I definitely, one hundred percent do not like therapists. I maintain a lot of really complicated illusions pretty much constantly, and I try to limit my exposure to the cleansing rays they emit. I legitimately don’t like the feeling that I can be known, which I will admit is a strange position to hold for someone who tries hard, at least three times a week, to be understood. The difference is that I want you to. I don’t want to be mentally flensed by some Goddamned illithid. And I double don’t want to be assessed by proxy because Gabriel’s default move - the one at the top of his menu stackl - is “tell people secrets so they will like him.”
Whatever else he might have done, he did tell me to grab Vanishing Realms: Rite of Steel and I have to thank him for it. If this game weren’t in VR, I couldn’t recommend it. You’ve played this game before, many, many times. You have been in dungeons robbing the dead and had to manage the odd skeleton. What you haven’t done is actually go to a real dungeon and fight what appears to be an actual skeleton a foot or more taller than you. At root, mechanically speaking, there’s not much there but it means something different if, as near as your brain can tell, it’s actually fucking happening.

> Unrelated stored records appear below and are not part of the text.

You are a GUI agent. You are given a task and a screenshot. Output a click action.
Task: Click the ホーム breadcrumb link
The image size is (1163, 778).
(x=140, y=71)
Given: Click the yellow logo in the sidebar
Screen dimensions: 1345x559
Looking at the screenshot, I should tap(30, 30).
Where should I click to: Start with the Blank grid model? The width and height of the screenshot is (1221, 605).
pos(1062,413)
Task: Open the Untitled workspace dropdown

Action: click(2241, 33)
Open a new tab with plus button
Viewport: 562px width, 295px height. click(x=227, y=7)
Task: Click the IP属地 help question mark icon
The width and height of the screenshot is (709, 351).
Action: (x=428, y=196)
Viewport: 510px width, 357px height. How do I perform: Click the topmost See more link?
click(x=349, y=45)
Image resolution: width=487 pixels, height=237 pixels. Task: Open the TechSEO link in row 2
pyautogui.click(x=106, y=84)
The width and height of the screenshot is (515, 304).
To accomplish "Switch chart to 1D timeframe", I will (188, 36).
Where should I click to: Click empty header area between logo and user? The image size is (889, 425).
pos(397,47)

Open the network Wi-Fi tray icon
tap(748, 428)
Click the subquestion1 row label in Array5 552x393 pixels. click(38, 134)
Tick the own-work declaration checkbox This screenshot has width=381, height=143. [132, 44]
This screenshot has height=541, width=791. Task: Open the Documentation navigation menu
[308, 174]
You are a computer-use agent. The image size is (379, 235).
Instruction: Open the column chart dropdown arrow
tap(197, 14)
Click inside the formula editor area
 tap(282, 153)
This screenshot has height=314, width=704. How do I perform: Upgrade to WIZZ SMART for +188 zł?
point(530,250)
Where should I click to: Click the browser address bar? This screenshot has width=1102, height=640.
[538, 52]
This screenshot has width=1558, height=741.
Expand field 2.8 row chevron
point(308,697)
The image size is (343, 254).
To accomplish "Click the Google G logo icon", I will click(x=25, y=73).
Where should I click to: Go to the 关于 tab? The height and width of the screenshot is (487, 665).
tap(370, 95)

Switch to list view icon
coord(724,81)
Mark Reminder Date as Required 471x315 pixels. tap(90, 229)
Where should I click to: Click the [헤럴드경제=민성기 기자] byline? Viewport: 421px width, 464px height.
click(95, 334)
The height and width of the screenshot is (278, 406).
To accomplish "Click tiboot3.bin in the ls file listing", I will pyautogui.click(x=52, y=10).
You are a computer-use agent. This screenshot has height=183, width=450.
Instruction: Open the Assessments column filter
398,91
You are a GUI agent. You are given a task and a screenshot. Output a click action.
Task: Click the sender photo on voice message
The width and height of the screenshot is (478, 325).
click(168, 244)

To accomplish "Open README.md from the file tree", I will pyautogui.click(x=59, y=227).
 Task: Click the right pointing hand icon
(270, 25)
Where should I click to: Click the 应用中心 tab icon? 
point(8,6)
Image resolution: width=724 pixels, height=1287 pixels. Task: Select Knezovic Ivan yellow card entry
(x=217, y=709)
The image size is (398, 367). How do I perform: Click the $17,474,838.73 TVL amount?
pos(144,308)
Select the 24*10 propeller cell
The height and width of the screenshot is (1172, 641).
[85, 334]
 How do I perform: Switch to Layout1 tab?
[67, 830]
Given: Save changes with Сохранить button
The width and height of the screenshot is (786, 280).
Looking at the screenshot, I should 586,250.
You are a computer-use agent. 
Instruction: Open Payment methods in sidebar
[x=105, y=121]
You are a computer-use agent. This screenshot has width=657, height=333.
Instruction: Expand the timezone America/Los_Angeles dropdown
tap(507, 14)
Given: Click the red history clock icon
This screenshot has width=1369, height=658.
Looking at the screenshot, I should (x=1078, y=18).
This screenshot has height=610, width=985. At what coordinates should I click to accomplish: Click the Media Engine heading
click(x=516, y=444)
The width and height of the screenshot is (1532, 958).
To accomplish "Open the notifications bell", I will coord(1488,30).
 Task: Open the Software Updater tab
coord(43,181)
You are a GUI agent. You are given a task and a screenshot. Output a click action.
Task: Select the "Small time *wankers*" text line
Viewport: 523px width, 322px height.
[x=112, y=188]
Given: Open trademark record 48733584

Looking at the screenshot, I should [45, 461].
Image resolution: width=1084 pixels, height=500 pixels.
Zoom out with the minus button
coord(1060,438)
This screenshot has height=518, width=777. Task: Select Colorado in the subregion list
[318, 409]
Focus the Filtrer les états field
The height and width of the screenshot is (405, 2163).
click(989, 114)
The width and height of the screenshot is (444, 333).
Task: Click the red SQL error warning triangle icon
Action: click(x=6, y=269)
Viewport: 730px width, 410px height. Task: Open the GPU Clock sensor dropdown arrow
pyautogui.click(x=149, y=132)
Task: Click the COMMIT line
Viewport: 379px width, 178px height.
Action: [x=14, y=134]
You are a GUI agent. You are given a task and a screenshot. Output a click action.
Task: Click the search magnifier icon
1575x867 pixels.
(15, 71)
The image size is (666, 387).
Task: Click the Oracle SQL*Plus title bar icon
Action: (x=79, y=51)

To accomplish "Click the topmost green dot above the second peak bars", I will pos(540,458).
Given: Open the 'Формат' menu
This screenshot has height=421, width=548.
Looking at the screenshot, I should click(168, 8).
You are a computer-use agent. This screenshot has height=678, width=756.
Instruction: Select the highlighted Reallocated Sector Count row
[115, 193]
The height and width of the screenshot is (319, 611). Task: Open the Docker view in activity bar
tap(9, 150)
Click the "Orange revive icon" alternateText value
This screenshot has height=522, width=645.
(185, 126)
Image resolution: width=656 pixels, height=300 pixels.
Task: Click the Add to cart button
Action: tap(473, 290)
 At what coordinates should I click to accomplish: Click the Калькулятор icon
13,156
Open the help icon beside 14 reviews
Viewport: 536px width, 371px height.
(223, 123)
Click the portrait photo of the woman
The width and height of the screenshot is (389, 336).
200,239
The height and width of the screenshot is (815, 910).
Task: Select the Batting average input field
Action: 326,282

There’s a path here for “walking simulators” and “experiences” to be somewhat ennobled by this kind of technology. They might have emotional resonance, but they don’t have deep interactions, so the traditional modes of communicating with the game itself feel hollow; that’s where being plunged into another place like this does has an opportunity. I think about That Dragon Cancer, for example, and there are so many scenes that would be so much closer to their intention if you could be there, with them. They worked incredibly hard to make me feel that, and I did - but not like this. I think this could actually be too much, too close, which is to say it would be exactly right.